◆ **Problem to work on**: Tell how many lines of the data below have the string "agent" in them. Say nothing more.

_ _ _ _ _ _ _

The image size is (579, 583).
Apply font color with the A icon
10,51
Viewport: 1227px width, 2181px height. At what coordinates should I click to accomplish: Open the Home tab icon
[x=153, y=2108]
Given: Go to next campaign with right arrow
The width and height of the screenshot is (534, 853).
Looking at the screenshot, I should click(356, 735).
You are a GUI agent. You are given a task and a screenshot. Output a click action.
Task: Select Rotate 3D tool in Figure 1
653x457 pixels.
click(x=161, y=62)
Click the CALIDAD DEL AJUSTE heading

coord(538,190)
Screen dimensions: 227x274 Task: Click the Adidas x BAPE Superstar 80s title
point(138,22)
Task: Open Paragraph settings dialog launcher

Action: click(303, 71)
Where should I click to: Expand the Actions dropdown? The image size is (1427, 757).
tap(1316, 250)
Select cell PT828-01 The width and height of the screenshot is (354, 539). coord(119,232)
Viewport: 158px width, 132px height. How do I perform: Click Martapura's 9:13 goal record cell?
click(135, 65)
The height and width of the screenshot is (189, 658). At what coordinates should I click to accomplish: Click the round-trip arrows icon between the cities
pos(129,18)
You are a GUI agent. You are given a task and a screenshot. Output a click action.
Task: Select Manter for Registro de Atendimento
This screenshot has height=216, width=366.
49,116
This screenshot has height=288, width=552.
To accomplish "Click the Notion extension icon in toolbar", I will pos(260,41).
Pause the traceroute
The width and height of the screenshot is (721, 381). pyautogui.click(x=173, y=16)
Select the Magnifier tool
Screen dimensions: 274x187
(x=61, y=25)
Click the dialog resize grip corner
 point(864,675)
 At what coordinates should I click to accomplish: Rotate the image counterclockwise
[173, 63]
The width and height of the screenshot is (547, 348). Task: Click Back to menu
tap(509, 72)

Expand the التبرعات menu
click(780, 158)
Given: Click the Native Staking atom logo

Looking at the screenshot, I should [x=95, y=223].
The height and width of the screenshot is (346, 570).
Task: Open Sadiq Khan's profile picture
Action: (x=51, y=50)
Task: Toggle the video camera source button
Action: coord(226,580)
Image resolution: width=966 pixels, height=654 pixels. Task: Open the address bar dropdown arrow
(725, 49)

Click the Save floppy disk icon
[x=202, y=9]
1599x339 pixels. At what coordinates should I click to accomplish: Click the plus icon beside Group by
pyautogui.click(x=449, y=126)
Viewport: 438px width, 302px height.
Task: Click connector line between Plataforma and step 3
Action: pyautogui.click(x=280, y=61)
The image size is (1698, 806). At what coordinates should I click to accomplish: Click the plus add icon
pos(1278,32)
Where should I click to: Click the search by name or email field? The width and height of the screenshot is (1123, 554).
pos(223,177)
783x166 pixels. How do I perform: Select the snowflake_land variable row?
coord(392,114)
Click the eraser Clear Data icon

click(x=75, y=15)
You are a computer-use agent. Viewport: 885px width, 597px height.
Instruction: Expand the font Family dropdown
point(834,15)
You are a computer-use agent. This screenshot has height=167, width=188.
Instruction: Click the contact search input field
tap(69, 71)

_ _ _ _ _ _ _

◆ **Result for this task**: 4